Getting Paid Off the Books in America

On a recent day in Washington, D.C., Carlos Juarez of Guatemala waited on a street corner to find day labor. Juarez is part of America's underground economy. So are casual sports gamblers. Office worker Gary Gibbs, speaking at a Maryland sports bar, says that betting in an office pool might be illegal, but it's like jaywalking.

Copyright © 2007 NPR. For personal, noncommercial use only. See Terms of Use. For other uses, prior permission required.

MICHELE NORRIS, host:

In many parts of the country, construction is a significant part of the underground economy. In Washington, D.C., men from Central and South America gather near a job site, hoping to be picked up for odd jobs.

Mr. CARLOS JUAREZ (Construction worker): (Through translator) My name is Carlos Juarez. I'm from Guatemala. Sometimes I do woodwork, masonry, demolition and painting. The amount of money varies, depending on the season, because when it's cold we work less. But when it's warm, you can make more money. But I would estimate I make around 300 a week.

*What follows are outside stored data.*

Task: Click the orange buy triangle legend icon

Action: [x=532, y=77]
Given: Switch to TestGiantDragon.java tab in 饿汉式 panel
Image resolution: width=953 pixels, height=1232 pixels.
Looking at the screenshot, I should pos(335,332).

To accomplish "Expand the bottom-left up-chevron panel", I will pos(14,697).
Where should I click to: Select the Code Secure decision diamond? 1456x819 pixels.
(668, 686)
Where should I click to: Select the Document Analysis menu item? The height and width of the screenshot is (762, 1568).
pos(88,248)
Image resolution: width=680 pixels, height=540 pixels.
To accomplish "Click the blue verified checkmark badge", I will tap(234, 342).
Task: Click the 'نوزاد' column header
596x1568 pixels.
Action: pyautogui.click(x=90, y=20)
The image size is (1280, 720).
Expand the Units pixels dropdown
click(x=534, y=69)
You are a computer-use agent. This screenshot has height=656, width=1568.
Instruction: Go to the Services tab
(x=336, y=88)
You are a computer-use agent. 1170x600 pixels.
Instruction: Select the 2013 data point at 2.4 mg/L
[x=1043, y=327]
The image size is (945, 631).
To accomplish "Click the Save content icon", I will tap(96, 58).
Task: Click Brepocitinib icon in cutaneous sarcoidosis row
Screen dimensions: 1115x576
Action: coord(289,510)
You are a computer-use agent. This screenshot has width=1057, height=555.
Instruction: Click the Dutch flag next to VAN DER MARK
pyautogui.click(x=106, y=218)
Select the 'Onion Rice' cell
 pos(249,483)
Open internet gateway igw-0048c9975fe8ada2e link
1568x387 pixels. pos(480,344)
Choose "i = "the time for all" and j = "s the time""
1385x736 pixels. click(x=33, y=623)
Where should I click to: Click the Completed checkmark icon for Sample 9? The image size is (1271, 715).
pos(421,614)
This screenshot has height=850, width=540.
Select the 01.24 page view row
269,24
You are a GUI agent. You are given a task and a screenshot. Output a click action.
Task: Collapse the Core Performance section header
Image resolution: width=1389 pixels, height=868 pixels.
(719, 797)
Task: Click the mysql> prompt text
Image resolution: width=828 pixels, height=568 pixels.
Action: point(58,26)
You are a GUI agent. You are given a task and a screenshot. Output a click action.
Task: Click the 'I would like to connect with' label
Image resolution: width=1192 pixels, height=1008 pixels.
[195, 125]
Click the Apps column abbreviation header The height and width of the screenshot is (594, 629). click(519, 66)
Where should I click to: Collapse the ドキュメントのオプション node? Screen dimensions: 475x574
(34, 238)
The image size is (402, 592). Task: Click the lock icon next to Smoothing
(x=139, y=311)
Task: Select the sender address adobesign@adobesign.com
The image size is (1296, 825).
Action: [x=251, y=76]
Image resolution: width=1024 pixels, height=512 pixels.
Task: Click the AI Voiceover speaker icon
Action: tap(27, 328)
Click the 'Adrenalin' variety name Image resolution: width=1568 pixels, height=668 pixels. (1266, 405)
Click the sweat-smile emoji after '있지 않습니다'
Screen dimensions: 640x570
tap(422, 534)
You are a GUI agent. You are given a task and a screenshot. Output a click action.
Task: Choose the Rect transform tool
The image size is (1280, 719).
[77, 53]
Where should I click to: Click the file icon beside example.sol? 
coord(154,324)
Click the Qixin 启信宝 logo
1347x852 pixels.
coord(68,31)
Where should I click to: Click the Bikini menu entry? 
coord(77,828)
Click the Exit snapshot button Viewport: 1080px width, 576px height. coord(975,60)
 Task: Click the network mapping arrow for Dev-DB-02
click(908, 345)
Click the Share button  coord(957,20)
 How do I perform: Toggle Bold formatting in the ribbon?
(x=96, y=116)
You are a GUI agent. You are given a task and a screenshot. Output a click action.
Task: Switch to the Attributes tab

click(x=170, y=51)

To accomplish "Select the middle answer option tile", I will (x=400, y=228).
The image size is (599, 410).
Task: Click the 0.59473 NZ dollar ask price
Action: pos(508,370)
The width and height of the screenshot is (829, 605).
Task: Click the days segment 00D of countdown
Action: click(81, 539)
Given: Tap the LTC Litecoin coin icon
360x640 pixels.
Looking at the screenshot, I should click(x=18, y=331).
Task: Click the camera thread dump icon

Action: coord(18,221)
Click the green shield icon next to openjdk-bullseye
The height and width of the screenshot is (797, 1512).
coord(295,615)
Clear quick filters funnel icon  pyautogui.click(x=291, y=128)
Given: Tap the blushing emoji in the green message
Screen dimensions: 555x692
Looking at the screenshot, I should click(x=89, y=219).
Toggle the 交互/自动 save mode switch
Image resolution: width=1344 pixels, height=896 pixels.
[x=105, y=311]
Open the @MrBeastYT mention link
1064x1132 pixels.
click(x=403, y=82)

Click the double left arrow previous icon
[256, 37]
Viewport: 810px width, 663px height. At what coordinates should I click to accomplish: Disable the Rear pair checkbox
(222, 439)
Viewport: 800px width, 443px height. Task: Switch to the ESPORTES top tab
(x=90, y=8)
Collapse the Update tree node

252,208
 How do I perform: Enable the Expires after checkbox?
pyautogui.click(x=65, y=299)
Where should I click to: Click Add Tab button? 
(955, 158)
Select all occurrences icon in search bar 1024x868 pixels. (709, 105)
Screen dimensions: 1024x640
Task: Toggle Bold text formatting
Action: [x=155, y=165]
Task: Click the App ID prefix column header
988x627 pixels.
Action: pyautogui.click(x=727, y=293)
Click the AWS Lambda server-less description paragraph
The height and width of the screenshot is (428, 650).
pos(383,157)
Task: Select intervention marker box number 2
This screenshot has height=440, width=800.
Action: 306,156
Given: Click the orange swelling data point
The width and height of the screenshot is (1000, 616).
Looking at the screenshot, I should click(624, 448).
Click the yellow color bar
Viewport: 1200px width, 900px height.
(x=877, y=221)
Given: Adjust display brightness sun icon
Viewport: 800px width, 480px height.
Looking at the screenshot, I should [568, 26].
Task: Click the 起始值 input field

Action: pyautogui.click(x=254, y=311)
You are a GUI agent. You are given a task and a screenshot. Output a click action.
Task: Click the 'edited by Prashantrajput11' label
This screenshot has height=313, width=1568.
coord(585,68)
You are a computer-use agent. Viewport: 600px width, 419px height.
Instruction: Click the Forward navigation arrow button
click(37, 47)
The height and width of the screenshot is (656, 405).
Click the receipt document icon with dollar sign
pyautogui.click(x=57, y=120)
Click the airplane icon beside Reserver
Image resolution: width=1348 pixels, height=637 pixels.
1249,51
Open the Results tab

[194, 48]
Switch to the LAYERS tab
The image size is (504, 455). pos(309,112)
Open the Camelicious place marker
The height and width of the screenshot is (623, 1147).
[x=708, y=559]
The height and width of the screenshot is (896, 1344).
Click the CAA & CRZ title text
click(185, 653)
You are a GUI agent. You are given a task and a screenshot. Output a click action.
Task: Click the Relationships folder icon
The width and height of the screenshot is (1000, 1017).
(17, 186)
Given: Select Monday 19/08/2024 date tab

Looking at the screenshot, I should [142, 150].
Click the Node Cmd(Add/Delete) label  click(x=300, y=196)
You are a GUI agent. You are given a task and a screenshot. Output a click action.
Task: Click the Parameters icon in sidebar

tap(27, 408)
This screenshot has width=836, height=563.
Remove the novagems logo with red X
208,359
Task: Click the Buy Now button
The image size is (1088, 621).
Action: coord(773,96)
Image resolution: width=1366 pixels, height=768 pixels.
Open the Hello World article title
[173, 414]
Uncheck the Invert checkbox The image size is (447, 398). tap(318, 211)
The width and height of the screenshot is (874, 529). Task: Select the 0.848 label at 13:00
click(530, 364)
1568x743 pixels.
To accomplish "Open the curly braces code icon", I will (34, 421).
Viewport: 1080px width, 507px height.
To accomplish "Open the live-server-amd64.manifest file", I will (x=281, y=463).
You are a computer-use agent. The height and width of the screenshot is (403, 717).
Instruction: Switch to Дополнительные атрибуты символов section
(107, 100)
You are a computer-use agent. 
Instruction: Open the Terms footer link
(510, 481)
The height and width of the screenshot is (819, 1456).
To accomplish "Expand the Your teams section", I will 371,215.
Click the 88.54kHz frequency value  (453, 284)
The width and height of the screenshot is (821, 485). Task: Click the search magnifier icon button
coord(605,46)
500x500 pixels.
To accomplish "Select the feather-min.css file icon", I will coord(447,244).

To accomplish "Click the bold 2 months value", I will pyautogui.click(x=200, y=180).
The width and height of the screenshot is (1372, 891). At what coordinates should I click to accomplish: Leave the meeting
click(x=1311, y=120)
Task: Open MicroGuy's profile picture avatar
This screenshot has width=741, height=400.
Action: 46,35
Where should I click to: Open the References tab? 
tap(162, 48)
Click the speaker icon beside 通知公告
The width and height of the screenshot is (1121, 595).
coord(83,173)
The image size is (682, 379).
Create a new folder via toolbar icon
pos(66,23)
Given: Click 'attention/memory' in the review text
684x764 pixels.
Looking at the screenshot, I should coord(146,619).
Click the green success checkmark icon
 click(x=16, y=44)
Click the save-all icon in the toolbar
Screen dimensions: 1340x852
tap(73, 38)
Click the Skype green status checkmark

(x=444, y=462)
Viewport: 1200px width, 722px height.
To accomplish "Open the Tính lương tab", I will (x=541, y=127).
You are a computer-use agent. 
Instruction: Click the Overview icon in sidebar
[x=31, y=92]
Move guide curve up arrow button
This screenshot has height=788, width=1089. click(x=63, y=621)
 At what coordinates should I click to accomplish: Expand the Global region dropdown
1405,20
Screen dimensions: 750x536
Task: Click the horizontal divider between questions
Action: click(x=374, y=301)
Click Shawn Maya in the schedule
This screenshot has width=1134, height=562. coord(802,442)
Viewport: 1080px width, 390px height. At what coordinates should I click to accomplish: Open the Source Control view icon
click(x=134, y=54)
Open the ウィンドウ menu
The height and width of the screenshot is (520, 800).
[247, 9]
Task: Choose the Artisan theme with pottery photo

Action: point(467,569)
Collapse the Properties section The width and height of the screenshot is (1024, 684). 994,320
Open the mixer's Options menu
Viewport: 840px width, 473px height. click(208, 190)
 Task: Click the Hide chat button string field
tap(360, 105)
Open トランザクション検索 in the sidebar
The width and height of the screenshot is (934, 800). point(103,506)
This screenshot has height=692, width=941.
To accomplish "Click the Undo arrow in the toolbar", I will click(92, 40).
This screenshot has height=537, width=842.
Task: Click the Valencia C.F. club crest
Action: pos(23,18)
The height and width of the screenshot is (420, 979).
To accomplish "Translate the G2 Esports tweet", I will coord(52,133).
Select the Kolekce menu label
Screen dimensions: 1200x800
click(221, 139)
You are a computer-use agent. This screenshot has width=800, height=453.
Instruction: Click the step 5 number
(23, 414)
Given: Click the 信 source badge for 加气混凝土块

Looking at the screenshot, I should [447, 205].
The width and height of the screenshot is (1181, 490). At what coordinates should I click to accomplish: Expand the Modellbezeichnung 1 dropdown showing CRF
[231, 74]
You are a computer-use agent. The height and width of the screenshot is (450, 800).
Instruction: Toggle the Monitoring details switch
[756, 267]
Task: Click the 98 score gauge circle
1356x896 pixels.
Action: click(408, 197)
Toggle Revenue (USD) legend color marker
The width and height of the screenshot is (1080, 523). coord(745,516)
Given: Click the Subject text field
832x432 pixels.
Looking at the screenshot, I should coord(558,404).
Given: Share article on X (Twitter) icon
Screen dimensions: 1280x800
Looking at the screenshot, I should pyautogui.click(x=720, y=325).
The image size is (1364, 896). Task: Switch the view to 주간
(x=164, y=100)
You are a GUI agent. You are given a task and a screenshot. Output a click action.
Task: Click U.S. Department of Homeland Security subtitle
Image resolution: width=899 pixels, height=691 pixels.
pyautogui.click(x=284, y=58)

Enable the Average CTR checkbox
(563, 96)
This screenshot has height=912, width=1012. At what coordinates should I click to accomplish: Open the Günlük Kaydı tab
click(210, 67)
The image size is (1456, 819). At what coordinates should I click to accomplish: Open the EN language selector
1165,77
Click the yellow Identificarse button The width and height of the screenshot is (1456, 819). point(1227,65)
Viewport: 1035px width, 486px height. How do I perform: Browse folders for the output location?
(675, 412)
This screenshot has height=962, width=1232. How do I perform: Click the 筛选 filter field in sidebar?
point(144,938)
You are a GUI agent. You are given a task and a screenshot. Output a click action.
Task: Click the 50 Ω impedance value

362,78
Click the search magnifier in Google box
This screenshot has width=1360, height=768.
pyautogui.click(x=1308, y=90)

I don't think what I do is illegal. I've always said that work is a person's right. In whatever country they live, people have to work in order to live. I think the majority of people don't report their earnings because they don't have a regular job.

One could report earnings when they pay us in checks. But for one day or two of work, it's easier for a boss to say I'll pay you day by day. I'll pay you so much. And then they pay you in cash. You can't prove that you're working because you don't have documentation.

NORRIS: That was a day laborer named Carlos Juarez on a street corner in the nation's capital earlier this week. The underground economy also reaches into the middle class and places like sports bars.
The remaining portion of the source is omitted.